Jammeh songe à retourner en Gambie
Depuis la Guinée Equatoriale, Yahya Jammeh a-t-il seulement abandonné son projet de revenir en Gambie et même d’exercer à nouveau le pouvoir ? «I’ll be back, I’ll be back » («Je reviendrai, je reviendrai»), avait lancé Yahya Jammeh le 21 janvier 2017, au pied du Flacon 900 DX qui l’exfiltre vers la Guinée équatoriale.
Depuis cette fanfaronnade théâtrale, l’ancien président ronge son frein dans des activités agricoles au pays de Teodoro Obiang Nguema Mbasogo. L’hypothèse d’un retour -secret ?- de l’ancien homme fort n’est si insolite. Comme indice, il y a eu cette fuite d’informations sensibles livrées à Jammeh par sept officiers de l’armée gambienne, restés loyaux à l’enfant de Kanilai. Cela avait fait planer le spectre d’une infiltration de l’armée pour préparer le retour de leur ancien chef.

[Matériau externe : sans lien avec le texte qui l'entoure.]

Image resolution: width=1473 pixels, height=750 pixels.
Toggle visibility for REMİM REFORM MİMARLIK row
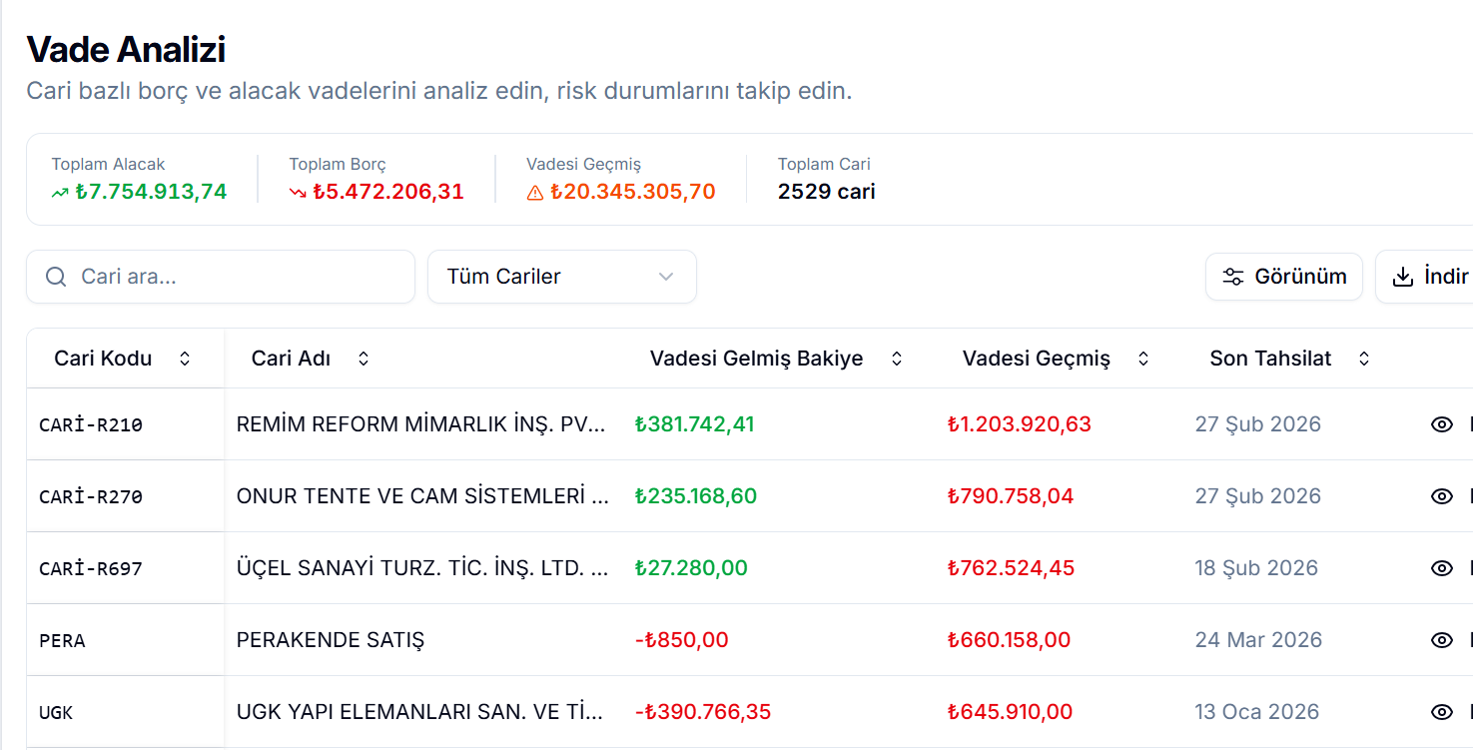(x=1442, y=423)
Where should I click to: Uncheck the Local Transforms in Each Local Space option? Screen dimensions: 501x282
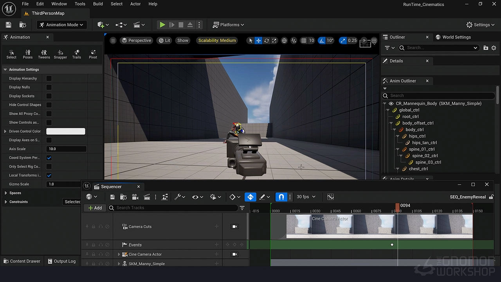tap(49, 175)
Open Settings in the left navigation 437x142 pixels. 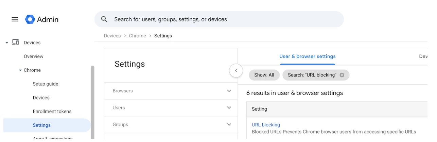[x=41, y=125]
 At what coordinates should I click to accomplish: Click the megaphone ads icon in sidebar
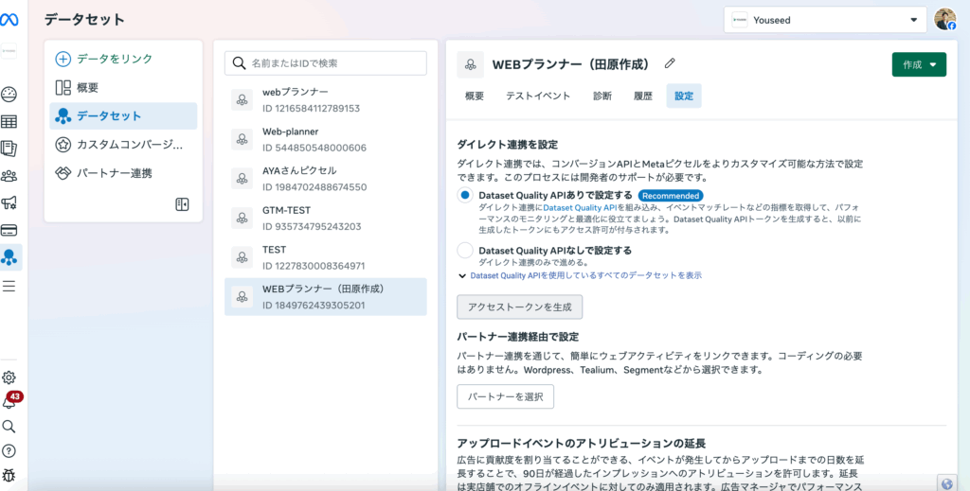click(x=9, y=202)
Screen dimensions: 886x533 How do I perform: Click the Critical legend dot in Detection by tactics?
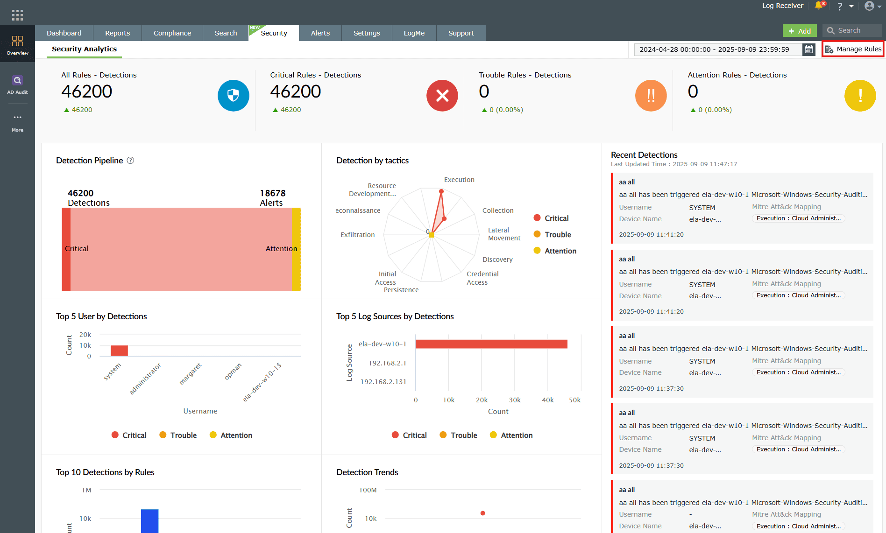[536, 217]
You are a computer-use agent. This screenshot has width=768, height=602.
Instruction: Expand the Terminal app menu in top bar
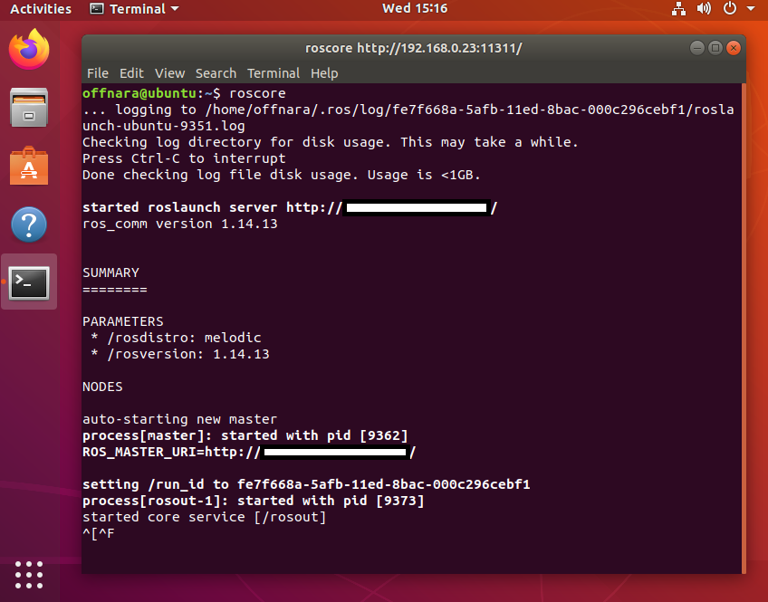point(134,9)
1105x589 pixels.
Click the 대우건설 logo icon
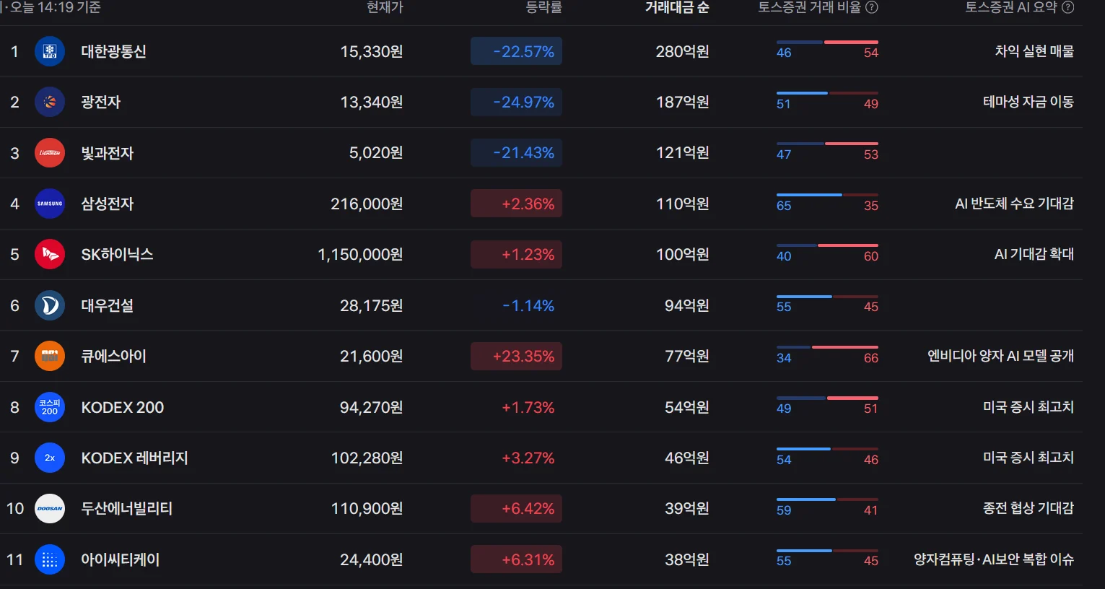tap(50, 305)
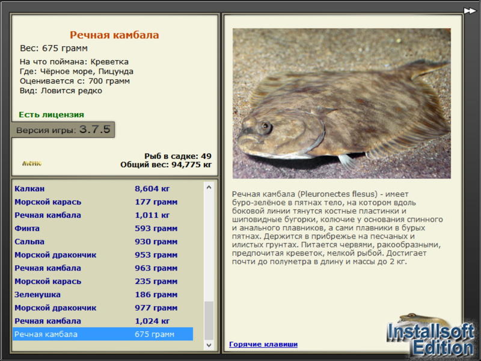Select Зеленушка 186 грамм in list
481x361 pixels.
click(103, 294)
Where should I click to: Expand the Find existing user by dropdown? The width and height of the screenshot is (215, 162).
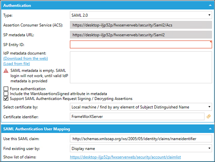[141, 148]
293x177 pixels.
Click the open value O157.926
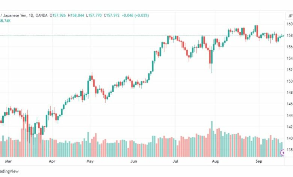tap(58, 15)
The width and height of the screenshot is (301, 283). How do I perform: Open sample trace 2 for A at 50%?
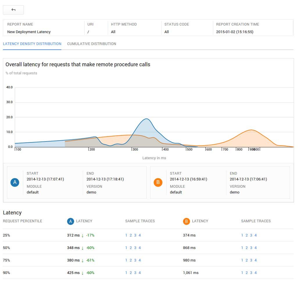point(131,248)
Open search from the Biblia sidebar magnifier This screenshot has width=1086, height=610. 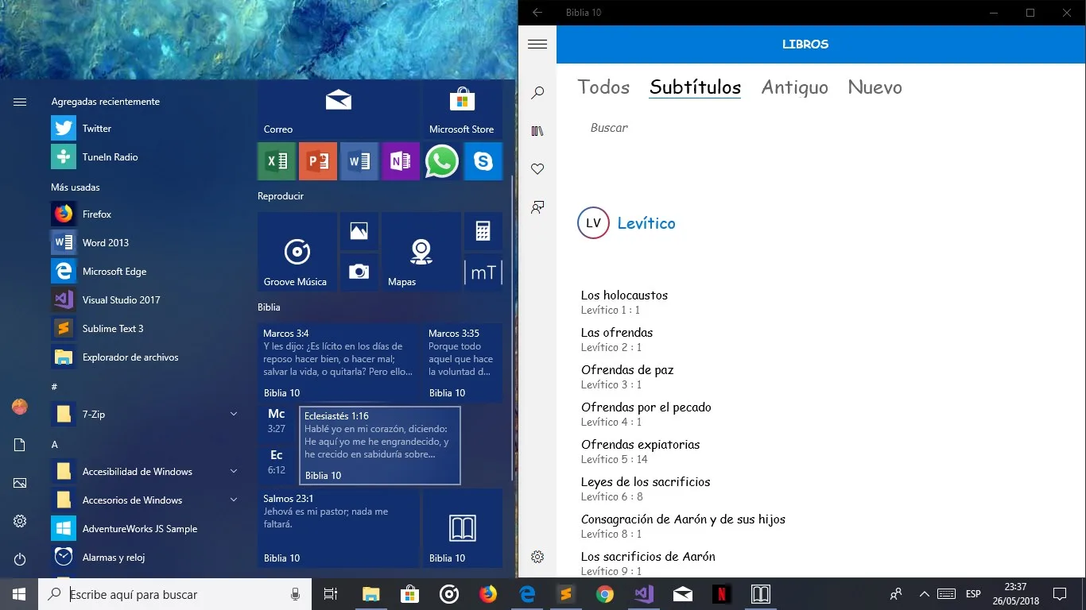pos(537,93)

D’un autre côté, même si le pacte passé avec la CEDEAO quelques heures avant son départ stipulait que l’homme au boubou blanc devait se laver les mains des affaires internes gambiennes, l’affaire de son possible retour en Gambie n’avait pas été clairement tranchée. Les autorités gambiennes disposent du droit de ne pas laisser un avion transportant un passager nommé Jammeh atterrir sur leur sol. Mais ce sont peut-être les termes de ce document qualifié de communiqué final par la CEDEAO qu’il faut éclaircir. Sinon, le risque est grand de voir Jammeh troquer son boubou pour un treillis.